# They removed cable TV from my apartment building



## Mike Richardson (Sep 24, 2012)

removed


----------



## stahta01 (Dec 23, 2001)

Does that Series 3 support Over the Air (OTA) Digital TV?
(I think most or even all do; but, you might wish to confirm that hardware is working before paying for lifetime.)
If yes, then I think its a good deal to get lifetime for $99.

Tim S.


----------



## Mike Richardson (Sep 24, 2012)

removed


----------



## nooneuknow (Feb 5, 2011)

Snag that $99 deal ASAP! Many people who meet the mostly established criteria are not getting offered the offer, and when they ask are turned down!

Others have also been told the same "the deal will still be good" line, only to find out otherwise. They have no obligation to keep their word. So, I strongly advise you do your best to get the money, or use credit is you must. Otherwise you could get told $399, take it or leave it, and that would be unfortunate.


----------



## Mike Richardson (Sep 24, 2012)

removed


----------



## ggieseke (May 30, 2008)

They're also pushing out the latest Cisco CableCARD firmware globally in Houston, which is nice.


----------



## Bigg (Oct 31, 2003)

Where are you located? Are they going to knock your building down as well at some point? That's rather unusual to knock apartments down... Usually they just refurb them.


----------



## telemark (Nov 12, 2013)

Bigg said:


> Where are you located? Are they going to knock your building down as well at some point? That's rather unusual to knock apartments down... Usually they just refurb them.


I don't know OP but there are sections of Houston with low rises (2-3 stories) that are close enough to prime retail that can be converted into retail or turned into luxury apartments or high rises.

Houston has unusual zoning for cities of that size.
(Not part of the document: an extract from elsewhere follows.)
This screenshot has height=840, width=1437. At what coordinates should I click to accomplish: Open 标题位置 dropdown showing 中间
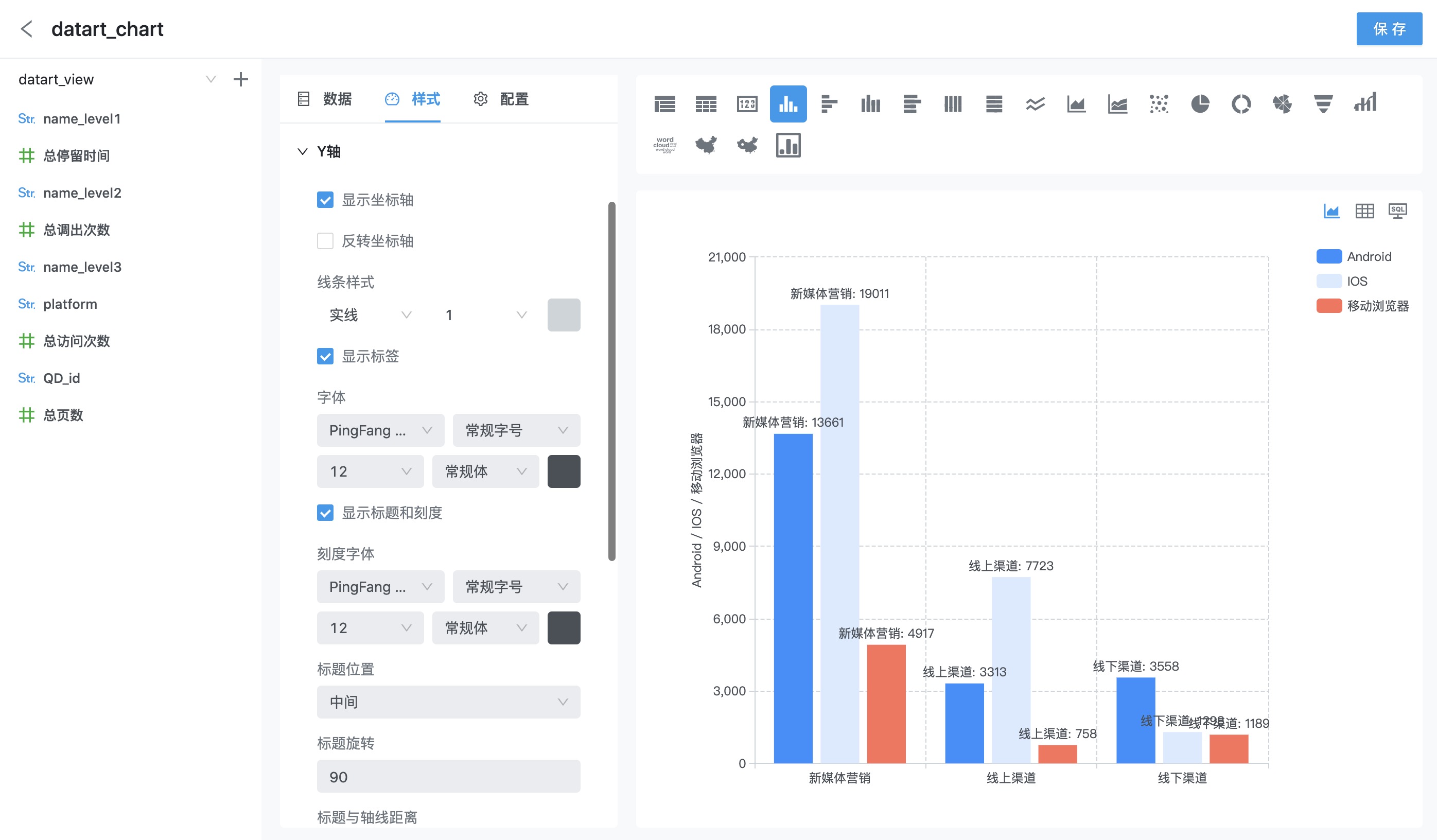tap(449, 702)
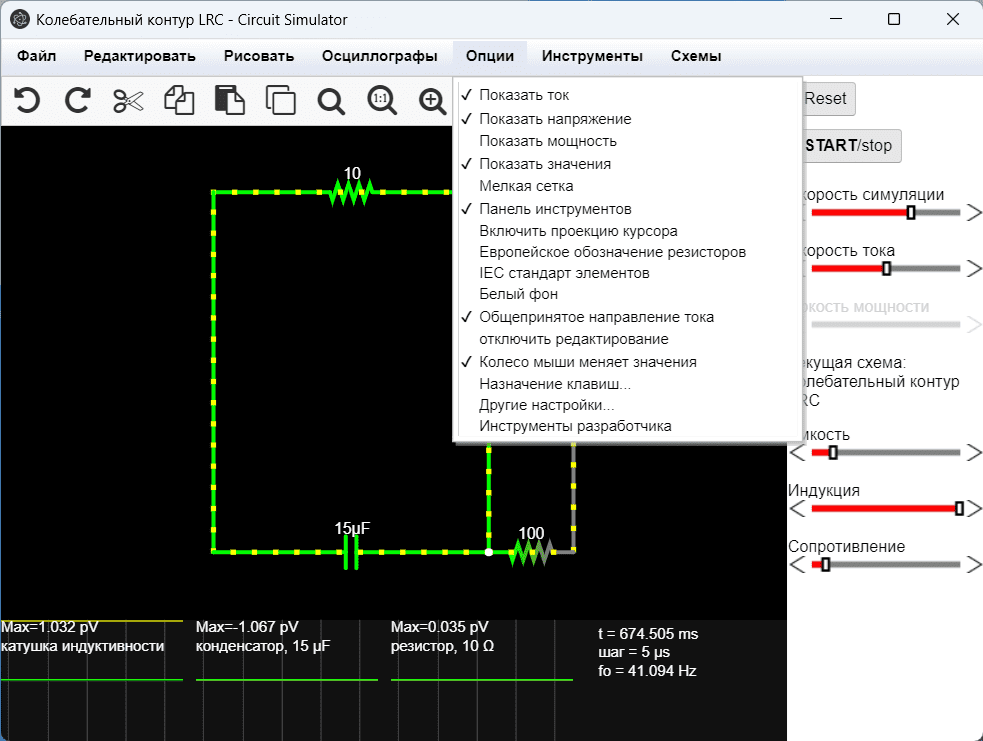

I had a friend in the situation, said you can tell when they only offer Month-to-Month leases.


----------



## Bigg (Oct 31, 2003)

telemark said:


> I don't know OP but there are sections of Houston with low rises (2-3 stories) that are close enough to prime retail that can be converted into retail or turned into luxury apartments or high rises.
> 
> Houston has unusual zoning for cities of that size. I had a friend in the situation, said you can tell when they only offer Month-to-Month leases.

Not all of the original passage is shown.